- UK 7-inch single cover

Single by Ph.D.

from the album Ph.D.
- B-side: "Hideaway"
- Released: 17 April 1981
- Studio: Ramport (London)
- Genre: Synth-pop
- Length: 4:10
- Label: WEA
- Songwriter(s): Jim Diamond; Tony Hymas;
- Producer(s): Ph.D.

Ph.D. singles chronology
| "Little Suzi's on the Up" (1981) | "I Won't Let You Down" (1981) | "There's No Answer to It" (1982) |

= I Won't Let You Down (Ph.D. song) =

1981 single by Ph.D.

"I Won't Let You Down" is a song by British band Ph.D., released as the second single from their eponymous debut studio album (1981). It entered the Australian charts in October 1981 and reached number five; it entered the UK Singles Chart in April 1982 at number 34, peaked at number three the following month. It went on to become the 23rd best-selling single of 1982 in the UK.

It was the band's biggest selling single and became one of lead singer Jim Diamond's signature songs (the song is often incorrectly credited to Diamond himself). Diamond re-recorded the song on his eponymous 1993 album Jim Diamond with a slightly different arrangement, and it remained a staple of his live shows up until his death in 2015.

==Music video==

The original music video for the song was set in and around the Queensway area of West London. As with the band's previous single "Little Suzi's on the Up", the video is shot in a slapstick comedy style and features Jim Diamond as a well-dressed man trying to win back the affections of his lover (played by Nina Carter) (thus mirroring the theme of the song) using presents and taking her to upmarket bars and restaurants. Tony Hymas appears as the video's antagonist; in various scenes dressed in various disguises he makes unsuccessful attempts to assassinate, or maim Diamond's character in order to win the affections of the woman. He is finally successful when, posing as a car dealer, he lures Diamond into a second hand car, which is revealed to be on the end of a crane in a scrapyard being lifted up, whilst Hymas walks away with the girl as the camera zooms out and fades to black.

==Charts==

===Weekly charts===

Weekly chart performance for "I Won't Let You Down"
| Chart (1982) | Peak position |
|---|---|
| Australia (Kent Music Report) | 5 |
| Belgium (Ultratop 50 Flanders) | 1 |
| Ireland (IRMA) | 3 |
| Italy (Musica e dischi) | 2 |
| Netherlands (Dutch Top 40) | 1 |
| Netherlands (Single Top 100) | 1 |
| South Africa (Springbok Radio) | 6 |
| Switzerland (Schweizer Hitparade) | 2 |
| UK Singles (OCC) | 3 |
| West Germany (GfK) | 14 |

===Year-end charts===

Year-end chart performance for "I Won't Let You Down"
| Chart (1982) | Position |
|---|---|
| Australia (Kent Music Report) | 37 |
| Belgium (Ultratop 50 Flanders) | 2 |
| Netherlands (Dutch Top 40) | 2 |
| Netherlands (Single Top 100) | 9 |
| Switzerland (Schweizer Hitparade) | 17 |
| UK Singles (BMRB) | 24 |
| West Germany (Official German Charts) | 28 |

==Certifications==

Certifications for "I Won't Let You Down"
| Region | Certification | Certified units/sales |
| Netherlands (NVPI) | Gold | 100,000^{^} |
| United Kingdom (BPI) | Silver | 250,000^{^} |
^{^} Shipments figures based on certification alone.

==Cover versions==

- In 1992, the song was covered by '2 Boys', which was then released in 1993, produced by Pascal Blach, Samy Deep and Bobby Luccini. The song hit the Dutch and Belgian Charts in 1993, and stayed there for 9 weeks in the Netherlands, peaking on the 20th position, and it stayed for 14 weeks in the Belgian Charts, with a 6th position peak.
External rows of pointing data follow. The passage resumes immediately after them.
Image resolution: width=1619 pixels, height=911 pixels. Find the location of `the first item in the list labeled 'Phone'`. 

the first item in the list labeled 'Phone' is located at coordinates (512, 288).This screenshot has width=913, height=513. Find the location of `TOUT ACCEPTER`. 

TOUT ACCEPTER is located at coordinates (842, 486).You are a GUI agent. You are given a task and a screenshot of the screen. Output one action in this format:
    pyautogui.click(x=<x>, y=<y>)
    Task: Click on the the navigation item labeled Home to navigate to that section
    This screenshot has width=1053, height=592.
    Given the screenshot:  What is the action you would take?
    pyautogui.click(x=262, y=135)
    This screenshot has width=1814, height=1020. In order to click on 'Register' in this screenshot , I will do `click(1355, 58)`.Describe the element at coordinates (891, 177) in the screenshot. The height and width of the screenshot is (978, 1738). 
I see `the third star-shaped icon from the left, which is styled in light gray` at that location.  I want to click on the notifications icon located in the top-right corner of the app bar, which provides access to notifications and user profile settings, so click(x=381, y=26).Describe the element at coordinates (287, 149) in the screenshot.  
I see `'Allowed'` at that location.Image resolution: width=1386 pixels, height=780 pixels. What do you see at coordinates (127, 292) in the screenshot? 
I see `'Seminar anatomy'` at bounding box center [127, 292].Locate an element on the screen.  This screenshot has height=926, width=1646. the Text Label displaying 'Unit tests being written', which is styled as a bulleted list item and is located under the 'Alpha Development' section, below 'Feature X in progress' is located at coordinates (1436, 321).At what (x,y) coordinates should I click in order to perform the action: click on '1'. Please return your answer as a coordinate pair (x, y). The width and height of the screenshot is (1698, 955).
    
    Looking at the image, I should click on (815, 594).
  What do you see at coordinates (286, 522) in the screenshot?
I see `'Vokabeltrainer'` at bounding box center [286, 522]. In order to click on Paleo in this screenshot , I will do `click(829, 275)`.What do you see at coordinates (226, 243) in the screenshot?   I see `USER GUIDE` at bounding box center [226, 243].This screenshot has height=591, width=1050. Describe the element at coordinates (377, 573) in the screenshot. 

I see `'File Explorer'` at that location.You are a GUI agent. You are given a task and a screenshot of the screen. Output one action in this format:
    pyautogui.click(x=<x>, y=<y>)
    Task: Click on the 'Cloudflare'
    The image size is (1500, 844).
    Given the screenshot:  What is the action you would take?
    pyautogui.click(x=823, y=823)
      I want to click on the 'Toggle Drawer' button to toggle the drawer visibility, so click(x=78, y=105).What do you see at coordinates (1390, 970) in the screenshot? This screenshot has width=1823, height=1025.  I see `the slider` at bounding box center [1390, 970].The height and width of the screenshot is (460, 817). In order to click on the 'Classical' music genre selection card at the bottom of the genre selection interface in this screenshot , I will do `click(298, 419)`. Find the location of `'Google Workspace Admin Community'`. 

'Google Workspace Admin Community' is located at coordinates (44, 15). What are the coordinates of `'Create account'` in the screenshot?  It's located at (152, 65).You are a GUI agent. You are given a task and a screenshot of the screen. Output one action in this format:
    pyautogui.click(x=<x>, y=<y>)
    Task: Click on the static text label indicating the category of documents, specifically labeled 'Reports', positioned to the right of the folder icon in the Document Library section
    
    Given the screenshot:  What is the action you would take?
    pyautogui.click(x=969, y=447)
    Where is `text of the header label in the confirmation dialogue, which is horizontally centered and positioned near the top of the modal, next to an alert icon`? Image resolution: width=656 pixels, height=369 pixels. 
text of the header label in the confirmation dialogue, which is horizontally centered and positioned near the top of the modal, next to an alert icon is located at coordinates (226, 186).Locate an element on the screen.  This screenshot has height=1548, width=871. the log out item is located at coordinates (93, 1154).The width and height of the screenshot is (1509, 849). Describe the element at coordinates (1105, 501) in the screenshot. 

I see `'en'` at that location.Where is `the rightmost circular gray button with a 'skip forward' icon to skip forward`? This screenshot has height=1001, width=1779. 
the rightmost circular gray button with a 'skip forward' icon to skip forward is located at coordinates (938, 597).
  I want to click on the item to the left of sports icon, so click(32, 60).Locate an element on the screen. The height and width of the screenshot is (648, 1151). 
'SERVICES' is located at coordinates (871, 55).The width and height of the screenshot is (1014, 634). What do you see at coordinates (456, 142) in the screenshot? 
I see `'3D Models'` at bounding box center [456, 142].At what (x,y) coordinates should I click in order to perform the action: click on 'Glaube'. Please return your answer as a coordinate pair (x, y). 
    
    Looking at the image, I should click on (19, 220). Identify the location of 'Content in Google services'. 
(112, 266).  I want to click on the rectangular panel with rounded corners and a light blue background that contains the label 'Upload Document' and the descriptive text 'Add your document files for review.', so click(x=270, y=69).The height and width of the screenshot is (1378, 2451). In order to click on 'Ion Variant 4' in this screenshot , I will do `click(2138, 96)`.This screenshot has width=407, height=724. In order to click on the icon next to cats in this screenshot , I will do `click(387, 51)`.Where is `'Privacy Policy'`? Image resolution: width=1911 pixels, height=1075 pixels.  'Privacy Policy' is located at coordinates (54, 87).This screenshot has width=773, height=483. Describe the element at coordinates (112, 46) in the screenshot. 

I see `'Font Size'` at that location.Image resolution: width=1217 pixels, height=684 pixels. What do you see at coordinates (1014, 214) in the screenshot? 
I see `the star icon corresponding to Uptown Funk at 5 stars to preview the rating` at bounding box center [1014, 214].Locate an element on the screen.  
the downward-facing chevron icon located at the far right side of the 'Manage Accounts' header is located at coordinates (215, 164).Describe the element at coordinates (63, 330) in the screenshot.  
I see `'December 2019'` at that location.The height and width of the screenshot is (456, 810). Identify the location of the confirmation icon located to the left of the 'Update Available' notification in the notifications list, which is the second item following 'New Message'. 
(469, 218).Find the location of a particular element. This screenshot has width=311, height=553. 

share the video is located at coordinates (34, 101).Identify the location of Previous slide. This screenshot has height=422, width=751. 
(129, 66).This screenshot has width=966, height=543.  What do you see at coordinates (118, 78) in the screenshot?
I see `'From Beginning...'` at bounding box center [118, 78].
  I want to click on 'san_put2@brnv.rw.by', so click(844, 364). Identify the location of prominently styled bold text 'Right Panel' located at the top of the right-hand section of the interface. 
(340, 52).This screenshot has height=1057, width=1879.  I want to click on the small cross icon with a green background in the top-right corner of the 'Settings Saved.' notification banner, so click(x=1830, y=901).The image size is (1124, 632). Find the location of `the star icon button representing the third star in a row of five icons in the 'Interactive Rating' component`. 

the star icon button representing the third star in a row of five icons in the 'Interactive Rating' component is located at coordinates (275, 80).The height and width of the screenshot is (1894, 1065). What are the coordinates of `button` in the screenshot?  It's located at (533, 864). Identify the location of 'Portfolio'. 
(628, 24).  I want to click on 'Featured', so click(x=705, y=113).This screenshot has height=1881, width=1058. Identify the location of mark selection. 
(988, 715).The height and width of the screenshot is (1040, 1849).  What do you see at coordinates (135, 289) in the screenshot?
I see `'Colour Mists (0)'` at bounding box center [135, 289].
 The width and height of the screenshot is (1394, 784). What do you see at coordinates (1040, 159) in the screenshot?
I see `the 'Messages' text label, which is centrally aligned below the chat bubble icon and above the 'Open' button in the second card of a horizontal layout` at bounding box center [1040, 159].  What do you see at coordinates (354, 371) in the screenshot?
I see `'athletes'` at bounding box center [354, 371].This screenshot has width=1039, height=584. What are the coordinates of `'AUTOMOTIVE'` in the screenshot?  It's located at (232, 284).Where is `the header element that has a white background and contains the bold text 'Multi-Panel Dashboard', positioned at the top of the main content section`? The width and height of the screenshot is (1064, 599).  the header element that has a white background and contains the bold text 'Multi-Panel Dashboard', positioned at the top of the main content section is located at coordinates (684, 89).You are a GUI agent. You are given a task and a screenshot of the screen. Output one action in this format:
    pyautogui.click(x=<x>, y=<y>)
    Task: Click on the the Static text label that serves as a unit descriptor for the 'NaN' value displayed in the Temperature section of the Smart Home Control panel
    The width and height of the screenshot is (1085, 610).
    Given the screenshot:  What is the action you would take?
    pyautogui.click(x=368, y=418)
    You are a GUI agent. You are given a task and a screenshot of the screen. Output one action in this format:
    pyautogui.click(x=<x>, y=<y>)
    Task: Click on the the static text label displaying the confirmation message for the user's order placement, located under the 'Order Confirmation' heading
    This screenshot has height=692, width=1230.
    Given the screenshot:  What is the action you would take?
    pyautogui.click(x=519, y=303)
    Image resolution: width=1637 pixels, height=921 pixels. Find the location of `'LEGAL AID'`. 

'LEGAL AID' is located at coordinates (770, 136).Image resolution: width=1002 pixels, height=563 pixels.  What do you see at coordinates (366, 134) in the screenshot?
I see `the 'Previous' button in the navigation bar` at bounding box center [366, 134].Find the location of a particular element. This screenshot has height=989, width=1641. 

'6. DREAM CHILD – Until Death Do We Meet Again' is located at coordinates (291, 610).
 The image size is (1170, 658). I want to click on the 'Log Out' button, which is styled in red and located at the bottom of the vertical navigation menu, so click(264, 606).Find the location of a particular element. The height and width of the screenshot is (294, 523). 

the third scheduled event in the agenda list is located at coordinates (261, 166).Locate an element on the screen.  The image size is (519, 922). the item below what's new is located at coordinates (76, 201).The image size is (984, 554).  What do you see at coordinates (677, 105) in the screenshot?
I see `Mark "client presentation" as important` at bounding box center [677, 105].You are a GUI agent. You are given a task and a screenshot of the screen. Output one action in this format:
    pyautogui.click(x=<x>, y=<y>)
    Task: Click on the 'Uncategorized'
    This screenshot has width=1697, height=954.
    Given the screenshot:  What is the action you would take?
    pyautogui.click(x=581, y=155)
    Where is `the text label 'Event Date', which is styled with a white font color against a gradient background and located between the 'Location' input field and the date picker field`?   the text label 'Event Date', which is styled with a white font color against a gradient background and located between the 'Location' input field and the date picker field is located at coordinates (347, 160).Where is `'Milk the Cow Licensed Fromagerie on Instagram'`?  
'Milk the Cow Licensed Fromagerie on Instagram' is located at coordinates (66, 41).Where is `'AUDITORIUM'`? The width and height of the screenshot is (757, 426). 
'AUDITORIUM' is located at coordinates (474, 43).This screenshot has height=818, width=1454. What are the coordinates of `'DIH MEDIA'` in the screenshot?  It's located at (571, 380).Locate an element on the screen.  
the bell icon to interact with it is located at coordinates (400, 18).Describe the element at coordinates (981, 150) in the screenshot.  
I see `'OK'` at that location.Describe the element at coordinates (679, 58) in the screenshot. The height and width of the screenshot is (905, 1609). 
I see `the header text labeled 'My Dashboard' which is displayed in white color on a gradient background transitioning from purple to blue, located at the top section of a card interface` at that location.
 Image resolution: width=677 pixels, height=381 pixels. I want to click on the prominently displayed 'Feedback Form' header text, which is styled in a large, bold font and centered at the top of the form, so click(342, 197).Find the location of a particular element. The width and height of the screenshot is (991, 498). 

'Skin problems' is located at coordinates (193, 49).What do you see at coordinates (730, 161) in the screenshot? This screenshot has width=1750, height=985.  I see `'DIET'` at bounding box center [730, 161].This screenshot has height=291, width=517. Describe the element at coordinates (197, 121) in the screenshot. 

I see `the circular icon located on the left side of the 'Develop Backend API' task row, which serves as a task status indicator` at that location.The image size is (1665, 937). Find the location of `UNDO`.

- In 1999, Australian singer Kate Ceberano recorded a cover version of "I Won't Let You Down", which was released in July 1999 as the first single for her first compilation album, True Romantic. She performed the song on Hey Hey It's Saturday. The single reached position 50 on the Australian charts.

- An Italian version of the song by Zucchero, titled Tutti i colori della mia vita ("All the Colours of My Life"), was released in 2008. It reached position 7 on the Italian charts.

- American DJ Armand van Helden covered the song under the title Wings (I Won't Let You Down) in 2022, featuring singer Karen Harding.